Survived the pounding hoof and rooting pig,
Put out first fragile arms, and then the big.

Two hundred years ago you firmly stood,
In promise rich as any in the wood,
Before your brothers in the claim to space,
With root and leaf creating your own place,
Had heard the thunder roar and breezes sing,
And from the storm given shelter to a king.

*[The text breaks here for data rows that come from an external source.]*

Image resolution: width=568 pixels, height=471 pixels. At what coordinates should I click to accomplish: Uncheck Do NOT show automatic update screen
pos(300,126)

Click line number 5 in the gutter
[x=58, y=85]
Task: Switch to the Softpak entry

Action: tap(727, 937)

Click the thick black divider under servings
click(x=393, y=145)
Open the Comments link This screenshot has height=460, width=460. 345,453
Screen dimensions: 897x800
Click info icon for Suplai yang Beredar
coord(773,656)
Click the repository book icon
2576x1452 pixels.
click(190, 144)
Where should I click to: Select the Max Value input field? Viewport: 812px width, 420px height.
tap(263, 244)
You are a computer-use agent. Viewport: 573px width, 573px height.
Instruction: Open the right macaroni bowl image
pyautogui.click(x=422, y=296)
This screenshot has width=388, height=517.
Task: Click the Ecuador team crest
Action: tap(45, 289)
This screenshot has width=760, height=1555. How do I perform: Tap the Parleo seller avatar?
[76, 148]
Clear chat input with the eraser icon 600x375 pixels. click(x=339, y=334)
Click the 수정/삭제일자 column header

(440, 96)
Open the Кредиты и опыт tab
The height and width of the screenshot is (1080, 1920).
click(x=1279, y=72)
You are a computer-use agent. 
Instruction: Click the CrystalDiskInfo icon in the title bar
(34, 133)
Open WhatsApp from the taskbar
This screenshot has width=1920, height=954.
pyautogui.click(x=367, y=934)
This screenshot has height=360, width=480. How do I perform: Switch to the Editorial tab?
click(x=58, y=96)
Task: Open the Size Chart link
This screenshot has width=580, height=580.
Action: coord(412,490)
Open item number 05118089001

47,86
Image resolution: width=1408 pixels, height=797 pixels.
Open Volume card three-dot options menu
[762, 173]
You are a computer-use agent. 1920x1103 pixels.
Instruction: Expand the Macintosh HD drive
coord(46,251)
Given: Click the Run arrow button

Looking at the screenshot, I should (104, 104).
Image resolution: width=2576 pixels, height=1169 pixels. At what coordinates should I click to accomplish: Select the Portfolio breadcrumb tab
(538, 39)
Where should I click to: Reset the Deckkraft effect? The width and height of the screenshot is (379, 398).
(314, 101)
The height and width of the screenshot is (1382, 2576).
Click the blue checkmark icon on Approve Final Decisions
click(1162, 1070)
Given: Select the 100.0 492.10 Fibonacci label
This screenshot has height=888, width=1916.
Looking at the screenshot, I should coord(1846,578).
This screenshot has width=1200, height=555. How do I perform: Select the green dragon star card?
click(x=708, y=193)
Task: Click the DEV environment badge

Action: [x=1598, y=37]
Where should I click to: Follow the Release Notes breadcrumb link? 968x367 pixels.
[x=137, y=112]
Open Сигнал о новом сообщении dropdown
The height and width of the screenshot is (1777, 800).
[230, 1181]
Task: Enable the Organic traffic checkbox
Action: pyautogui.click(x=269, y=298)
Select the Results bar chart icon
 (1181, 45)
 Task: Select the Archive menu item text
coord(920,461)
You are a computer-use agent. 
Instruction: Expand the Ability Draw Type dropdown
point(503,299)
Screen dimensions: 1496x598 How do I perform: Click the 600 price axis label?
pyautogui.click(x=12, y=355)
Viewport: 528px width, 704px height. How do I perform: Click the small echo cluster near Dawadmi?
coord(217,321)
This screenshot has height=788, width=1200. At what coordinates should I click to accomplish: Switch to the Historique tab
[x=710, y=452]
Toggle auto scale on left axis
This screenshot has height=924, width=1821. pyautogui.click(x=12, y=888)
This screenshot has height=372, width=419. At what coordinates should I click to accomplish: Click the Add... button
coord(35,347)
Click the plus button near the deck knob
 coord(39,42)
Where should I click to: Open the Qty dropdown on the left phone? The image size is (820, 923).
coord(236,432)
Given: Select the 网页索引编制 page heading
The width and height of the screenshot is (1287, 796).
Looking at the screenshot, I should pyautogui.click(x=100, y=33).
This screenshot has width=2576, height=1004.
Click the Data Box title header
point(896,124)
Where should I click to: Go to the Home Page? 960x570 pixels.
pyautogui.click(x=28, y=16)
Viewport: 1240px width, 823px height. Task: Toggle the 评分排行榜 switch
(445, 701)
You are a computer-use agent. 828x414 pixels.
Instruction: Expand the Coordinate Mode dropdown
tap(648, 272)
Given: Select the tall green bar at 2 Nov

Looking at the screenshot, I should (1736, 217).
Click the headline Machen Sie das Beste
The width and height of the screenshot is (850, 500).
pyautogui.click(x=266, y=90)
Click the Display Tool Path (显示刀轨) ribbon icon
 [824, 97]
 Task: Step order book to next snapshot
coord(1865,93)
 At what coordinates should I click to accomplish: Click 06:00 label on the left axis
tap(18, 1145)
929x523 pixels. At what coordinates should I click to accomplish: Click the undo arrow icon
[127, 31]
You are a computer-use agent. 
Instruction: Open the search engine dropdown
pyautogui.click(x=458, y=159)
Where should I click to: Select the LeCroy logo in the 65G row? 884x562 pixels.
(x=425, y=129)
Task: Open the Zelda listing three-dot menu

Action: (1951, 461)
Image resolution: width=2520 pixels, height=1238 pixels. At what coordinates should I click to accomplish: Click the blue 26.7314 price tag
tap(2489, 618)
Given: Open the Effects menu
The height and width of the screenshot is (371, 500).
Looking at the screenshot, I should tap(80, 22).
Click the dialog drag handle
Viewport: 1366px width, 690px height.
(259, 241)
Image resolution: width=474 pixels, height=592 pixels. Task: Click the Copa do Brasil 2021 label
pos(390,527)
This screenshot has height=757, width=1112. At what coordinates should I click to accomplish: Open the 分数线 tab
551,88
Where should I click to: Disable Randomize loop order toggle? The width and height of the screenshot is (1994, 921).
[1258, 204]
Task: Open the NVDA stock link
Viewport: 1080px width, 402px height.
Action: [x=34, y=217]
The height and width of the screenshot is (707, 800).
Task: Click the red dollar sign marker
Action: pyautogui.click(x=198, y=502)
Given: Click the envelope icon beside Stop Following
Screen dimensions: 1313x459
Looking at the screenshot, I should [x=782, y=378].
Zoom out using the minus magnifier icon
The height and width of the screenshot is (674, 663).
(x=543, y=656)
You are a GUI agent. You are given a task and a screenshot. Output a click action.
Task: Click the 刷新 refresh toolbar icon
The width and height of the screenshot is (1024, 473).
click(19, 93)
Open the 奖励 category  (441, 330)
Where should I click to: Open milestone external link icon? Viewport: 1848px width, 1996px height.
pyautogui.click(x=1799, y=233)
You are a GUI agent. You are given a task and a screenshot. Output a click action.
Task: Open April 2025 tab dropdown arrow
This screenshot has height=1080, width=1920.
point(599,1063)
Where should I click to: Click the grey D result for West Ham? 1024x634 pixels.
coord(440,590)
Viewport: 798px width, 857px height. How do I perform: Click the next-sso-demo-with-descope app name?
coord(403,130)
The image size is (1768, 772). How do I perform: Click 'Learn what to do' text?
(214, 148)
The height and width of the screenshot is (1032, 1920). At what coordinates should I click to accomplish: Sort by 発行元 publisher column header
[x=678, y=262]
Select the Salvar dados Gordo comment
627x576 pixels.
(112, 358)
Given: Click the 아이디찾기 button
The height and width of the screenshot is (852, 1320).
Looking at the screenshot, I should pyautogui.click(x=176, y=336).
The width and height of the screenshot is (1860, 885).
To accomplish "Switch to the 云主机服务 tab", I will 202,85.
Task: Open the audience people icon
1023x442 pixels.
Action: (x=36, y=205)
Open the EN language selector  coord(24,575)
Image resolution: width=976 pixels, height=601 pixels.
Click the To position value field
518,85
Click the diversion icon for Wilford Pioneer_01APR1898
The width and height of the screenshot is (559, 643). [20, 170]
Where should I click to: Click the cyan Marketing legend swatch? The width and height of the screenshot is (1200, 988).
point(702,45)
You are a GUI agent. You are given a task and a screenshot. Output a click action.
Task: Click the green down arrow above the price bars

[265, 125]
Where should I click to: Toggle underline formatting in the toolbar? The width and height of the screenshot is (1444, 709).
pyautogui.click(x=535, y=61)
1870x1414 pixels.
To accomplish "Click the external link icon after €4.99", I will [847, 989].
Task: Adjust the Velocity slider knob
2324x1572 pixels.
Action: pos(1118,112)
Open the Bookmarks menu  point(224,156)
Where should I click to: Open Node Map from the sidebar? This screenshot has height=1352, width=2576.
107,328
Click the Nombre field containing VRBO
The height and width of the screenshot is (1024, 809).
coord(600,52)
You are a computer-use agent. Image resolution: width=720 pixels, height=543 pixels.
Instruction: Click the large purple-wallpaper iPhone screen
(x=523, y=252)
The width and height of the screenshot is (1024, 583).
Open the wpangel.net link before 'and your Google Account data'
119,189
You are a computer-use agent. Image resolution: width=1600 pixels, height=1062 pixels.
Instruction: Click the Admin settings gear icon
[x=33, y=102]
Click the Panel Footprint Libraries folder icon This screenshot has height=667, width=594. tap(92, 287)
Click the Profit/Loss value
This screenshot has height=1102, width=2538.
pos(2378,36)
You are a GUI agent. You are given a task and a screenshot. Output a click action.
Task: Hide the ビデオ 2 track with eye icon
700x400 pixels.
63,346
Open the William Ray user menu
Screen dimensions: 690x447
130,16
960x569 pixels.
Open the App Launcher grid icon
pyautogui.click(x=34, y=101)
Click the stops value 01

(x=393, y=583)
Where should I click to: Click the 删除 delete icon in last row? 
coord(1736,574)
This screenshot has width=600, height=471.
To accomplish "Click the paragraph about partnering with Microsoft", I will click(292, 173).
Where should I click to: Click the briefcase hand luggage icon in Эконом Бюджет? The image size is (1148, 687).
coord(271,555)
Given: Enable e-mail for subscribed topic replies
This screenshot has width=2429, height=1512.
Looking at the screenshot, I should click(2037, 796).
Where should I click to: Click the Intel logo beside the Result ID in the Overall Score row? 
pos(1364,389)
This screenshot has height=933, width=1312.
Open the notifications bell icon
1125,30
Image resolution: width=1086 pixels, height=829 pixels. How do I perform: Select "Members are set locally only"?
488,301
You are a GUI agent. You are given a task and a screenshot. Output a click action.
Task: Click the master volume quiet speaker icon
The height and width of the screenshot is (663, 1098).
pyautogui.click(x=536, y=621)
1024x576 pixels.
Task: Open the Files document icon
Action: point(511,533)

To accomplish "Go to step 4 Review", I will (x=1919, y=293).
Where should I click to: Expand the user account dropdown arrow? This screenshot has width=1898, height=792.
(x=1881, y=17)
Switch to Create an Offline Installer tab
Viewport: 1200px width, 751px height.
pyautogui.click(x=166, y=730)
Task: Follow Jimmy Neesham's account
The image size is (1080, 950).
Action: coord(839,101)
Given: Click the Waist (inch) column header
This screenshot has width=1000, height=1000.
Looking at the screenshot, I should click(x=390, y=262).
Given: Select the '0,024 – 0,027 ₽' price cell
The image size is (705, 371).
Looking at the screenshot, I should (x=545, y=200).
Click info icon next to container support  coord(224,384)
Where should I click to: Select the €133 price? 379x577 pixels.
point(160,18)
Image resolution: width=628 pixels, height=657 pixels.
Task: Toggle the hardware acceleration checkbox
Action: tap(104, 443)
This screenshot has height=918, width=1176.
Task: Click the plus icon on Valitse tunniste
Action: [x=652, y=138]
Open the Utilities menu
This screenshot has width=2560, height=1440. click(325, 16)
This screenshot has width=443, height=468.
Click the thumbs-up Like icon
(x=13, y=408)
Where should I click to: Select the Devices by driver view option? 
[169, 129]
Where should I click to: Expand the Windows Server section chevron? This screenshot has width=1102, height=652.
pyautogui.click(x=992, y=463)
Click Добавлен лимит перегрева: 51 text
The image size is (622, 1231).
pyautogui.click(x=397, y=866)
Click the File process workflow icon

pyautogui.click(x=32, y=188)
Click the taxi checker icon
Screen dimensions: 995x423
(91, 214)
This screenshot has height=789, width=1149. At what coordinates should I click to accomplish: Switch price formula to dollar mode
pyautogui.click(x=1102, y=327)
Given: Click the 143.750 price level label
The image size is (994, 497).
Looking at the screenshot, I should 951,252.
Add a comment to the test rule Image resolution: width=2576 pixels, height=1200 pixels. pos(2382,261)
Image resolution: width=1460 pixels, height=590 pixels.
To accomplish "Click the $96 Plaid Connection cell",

The next two hundred years had passed you by,
To find you yet fit neighbor to the sky,
And all man’s need of ship, and church, and fire,
Had not assailed your own tremendous spire,
Which year by year from sap to solid core,
Unseen, unheard, took on a little more.

But nigh four thousand scintillating moons,
Three hundred Christmases, three hundred Junes
Have gone for nought and ever you must kneel
Before this artisan with bitter steel,
And to the sun and air lose acids raw,
Until the log is fit to meet the saw.

Till now beneath the softly-singing plane,
Your lustrous boards give up the secret grain,
And let the tiger-stripe medullar shine,
Across your straight and sturdy growing line,
And he who works with every shaving hears
How you grew into glory with the years.

And was it only evolution’s twist,
That man and timber came to co-exist?
Or did some greater mind regard that seed,
And plan it thus, so fit for every need?
Look at this chair, this door, that roof and know,
They could not be unless He meant it so.